Yagyu Munenori, Heiho kadensho, a cura di M. Panatero e T. Pecunia, trad. it. di Y. Dozaki, Mondadori, Milano 2022, p. 62.

Con il termine “Grande Insegnamento” i curatori italiani rendono il giapponese Daigaku, traduzione giapponese del titolo di uno dei quattro fondamentali libri della traduzione confuciana, Dà Xué, e spesso reso come “Grande Studio”. Ancora il testo è uno dei grandi classici della letteratura cinese, e ha avuto anche un forte impatto culturale sulla cultura giapponese in età moderna. Nel XVII secolo, ai tempi di Yagyu Munenori, il testo doveva formare la base della formazione culturale delle élite confuciane, e in fondo consiste in una grande esortazione allo studio e alla conoscenza intellettuale della realtà, secondo criteri che sono certamente più vicini a quelli della filosofia occidentale rispetto all’approccio zen del tutto anti-dottrinale e meramente esperienziale. Ora Munenori si trova a fare i conti con coloro che immaginano, seguendo gli insegnamenti confuciani, di poter giungere ad una comprensione totale della realtà tramite lo studio intellettuale. Attenzione,
il maestro non squalifica quell’approccio come inutile o dannoso, anzi poche righe più in basso afferma che senza aver avuto una formazione di quel tipo è oggettivamente più difficile giungere alla comprensione della Via come processo di illuminazione. E tuttavia lo studio intellettuale non assicura affatto una comprensione automatica della via. Si noti che attualmente in Giappone Daigaku è in primo luogo il nome assegnato alla moderna istituzione universitaria di tipo occidentale.
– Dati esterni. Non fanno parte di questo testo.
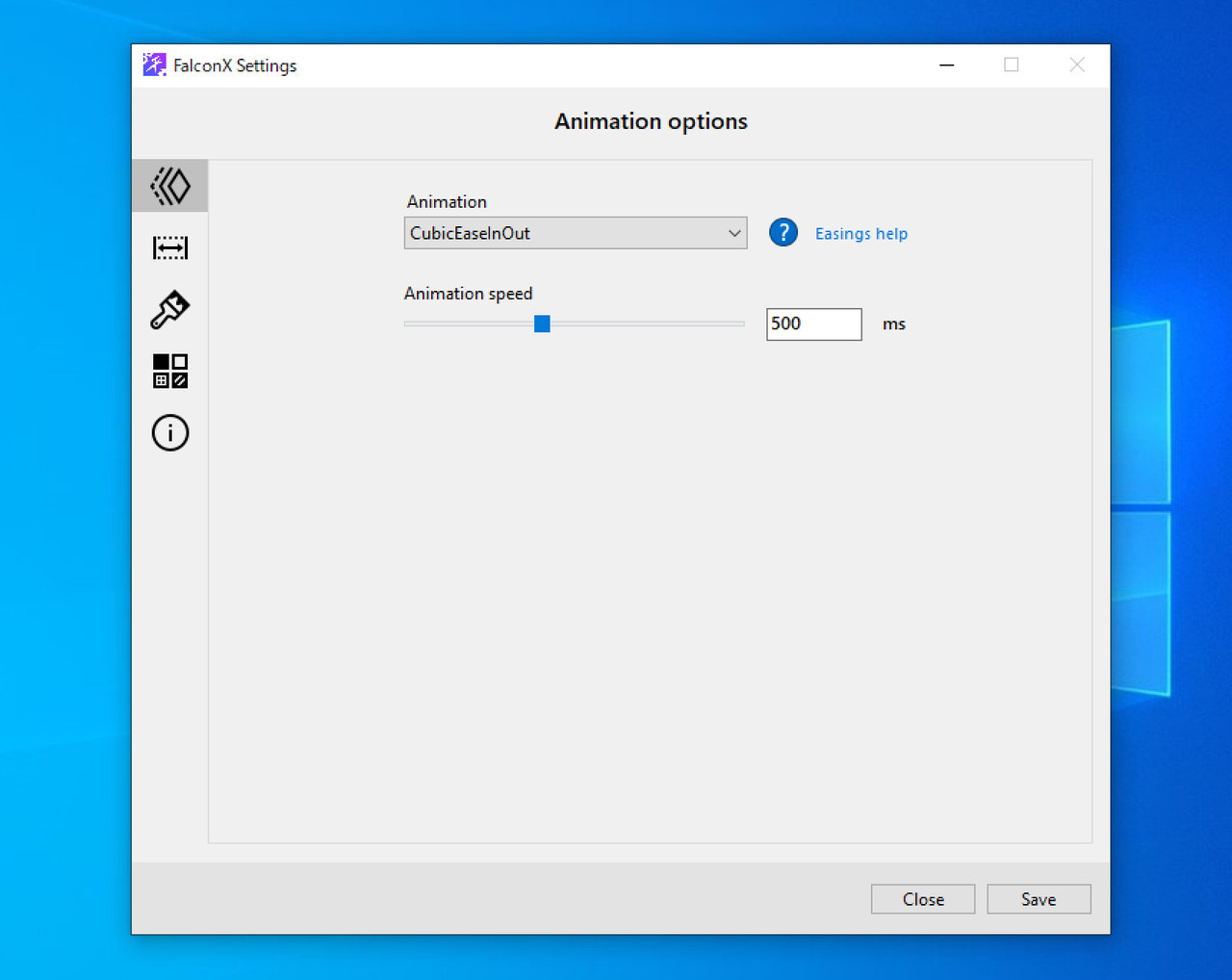The height and width of the screenshot is (980, 1232).
Task: Click slider track right of the handle
Action: [645, 324]
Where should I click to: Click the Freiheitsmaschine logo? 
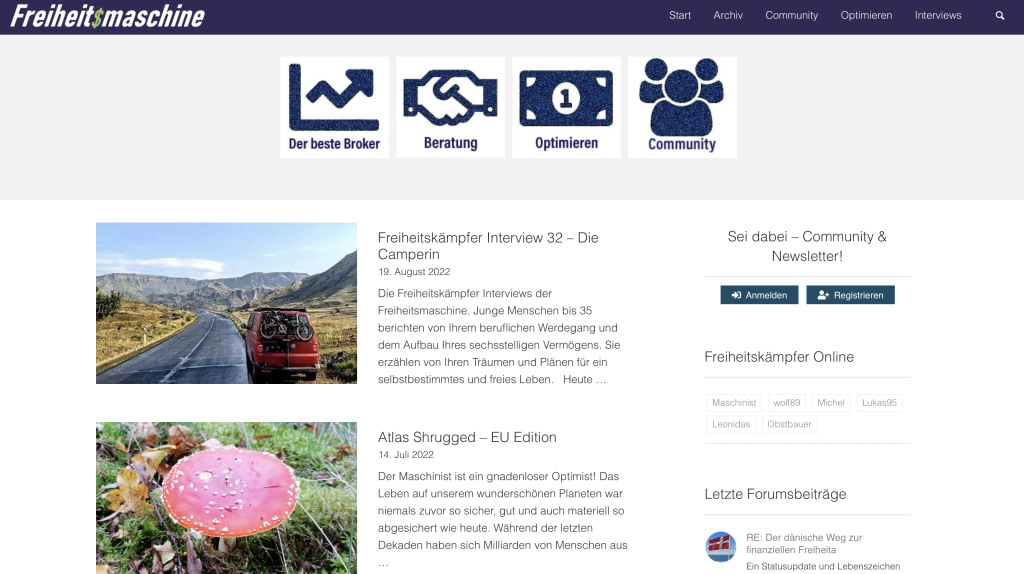coord(108,16)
Oggi in Europa, e probabilmente anche in Giappone, sono ben poche le persone che fanno dei libri classici del Confucianesimo la base della loro formazione, ma l’approccio allo studio seguito da tutti i sistemi scolastici negli stati moderni ricalca certamente una formazione preliminare a quel che si affronta nel Daigaku universitario.
Lo studio di qualsiasi materia presuppone oggi un insegnamento graduale, dal semplice al complesso, fondato su un sistema di riconoscimento o approvazione ufficiale, che attribuisce voti, diplomi e certificati che attestino l’acquisizione di competenze e il raggiungimento di determinati obiettivi formativi mediante lo studio. Lo iaido, almeno nella sua attuale versione, non sfugge a
questi criteri: ci si prepara in vista di un esame che viene valutato sulla base di un percorso di apprendimento che deve rispettare determinati standard qualitativi. Questa struttura è necessaria e aiuta molto come spinta motivazionale e momento di verifica all’interno di un percorso che è pensato per durare per tutta la vita. Eppure proprio tale sistema rischia di trasformarsi in qualcosa
d’altro. Molti, e anche a partire da pochi di anni di pratica, magari dopo il terzo o quarto dan, si ritengono “arrivati”, come se in fondo tutto ciò che servisse per essere un bravo praticante fosse l’aver acquisito (o come si dice, “collezionato”) tutte le forme di ZenKenRen e persino quelle, sia pure con un maggiore grado di approssimazione, del koryu di riferimento. Questo atteggiamento denota un profondo fraintendimento anche da un punto di vista meramente temporale: se pensiamo che il tempo che idealmente dovrebbe passare tra l’inizio della pratica e l’esame da quinto dan è di 12/13 anni di pratica, forse dovremmo tenere in maggiore considerazione il fatto che un simile tempo è quello che intercorre dal conseguimento del quinto dan a quello del settimo. E si noti che gli stessi criteri possono applicarsi nel passaggio da settimo a ottavo dan e nell’ottenimento dei gradi shogo. Per paradossale che sembri, la casa in cui vogliamo entrare è una via. Credo sia davvero importante a volte ricordarsi di essere in giardino, nel cortile davanti al cancello, più che in casa. E questo non va detto per scoraggiare le persone (tanto più che a breve anche io dovrò sostenere un esame) ma per contestualizzare correttamente la propria pratica, l’impegno a più livelli, dall’insegnamento all’arbitraggio, passando per l’assidua frequenza ai seminari.